ただ、僕には目一杯のお金をかけられてしまった時間と経験が残ってしまう。それだけは僕の内側にメッキでは済まない烙印として残るのだ。そしてその烙印はゆっくり時間をかけて僕の根拠のない余裕へと模様を変えていく。

周りの人たちが本物の大人になっていくなかで時間をかけて、時間をかけて、僕は大きな坊っちゃんになっていった。

ここまでくると愉快なもので、周りが足掻いているように見え、自分が貴族であるかのようにさえ感じてくる。これらの全能感には全て根拠がないというところが怖いところなのだが、周りの友人さらには妹までもが本物の大人になっていく。彼らは不幸せで僕は幸せ者、そう蓋をすることで平静を装って過ごす日々だった。

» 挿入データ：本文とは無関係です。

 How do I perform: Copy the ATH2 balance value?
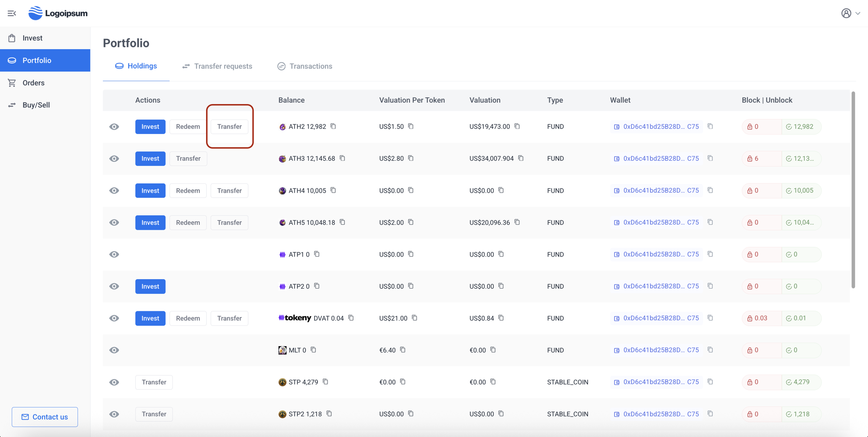[x=333, y=126]
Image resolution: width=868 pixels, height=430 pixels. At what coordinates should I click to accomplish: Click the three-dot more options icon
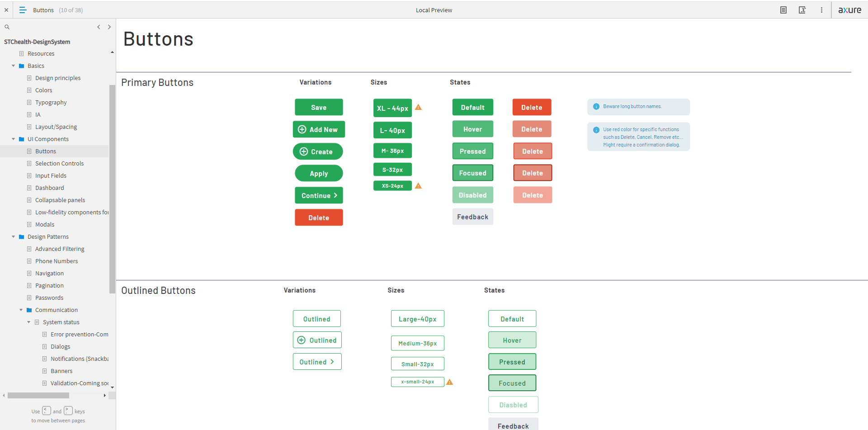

これをピーターパンシンドロームというなら、さながら僕にとってのウィンデイを見つけない限り終幕ができないのだが、一向に現れる気配はない。

ただ、困ったときにどことなく湧いてくるお金はだけはあった。

幸い親は世間でいうバブル期の節制由来の小金持ちであったし祖父母は地主ということもあり、困ったりやりたいことが出来た時には小学校の頃から一切の不自由がなかった。

よく言えば金銭面での本当の不自由を味わうことがないまま26年という年月を過ごしている。悪くいえば身分不相応の生活を親や親族から文句を言われずに26年もの間、過ごしているのだ。

26年と言う歳月はとても長い。

本物の大人になっている人間にとっての26歳とはなりたい自分への中継点であるが、大人になれてすらいない僕にはただ漠然とした26回目の1年なのだ。

なりたい自分を描くどころか、なってはならない自分を回避し続ける逃避そのものが目標になってしまっている。

逃避が生きる目標となってしまうとなにも産み出せない負の連鎖が動き出す。自分より優れていると感じた人間から無意識に遠ざかり良い刺激よりも下を見る安堵に身を寄せてしまうのだ。ここ6年間はずっと下に降りてきてしまった。高校生の時には見下ろしていた職業に6年も捧げ、大学も2度辞めることとなった。

まだ大丈夫、下を見ればまだいるから

とうとう高校をでて真っ当に働いていた人間からも見下ろされるところまで来てしまった。

中高私立一貫の男子校の温室育ちの僕には許容しがたいところまで下って来てしまった。

こんなに追い込まれても許容しがたいなどとのたまっている自分の小さなプライドには僕が一番虚しくなった。

これが大人の年齢になっただけの坊っちゃんの品格と言うならばあまりにお粗末なものだ。

追伸

以前はじめてnote投稿をしたときよりも気持ちが上向いてきたので就職活動をしてみようと思う。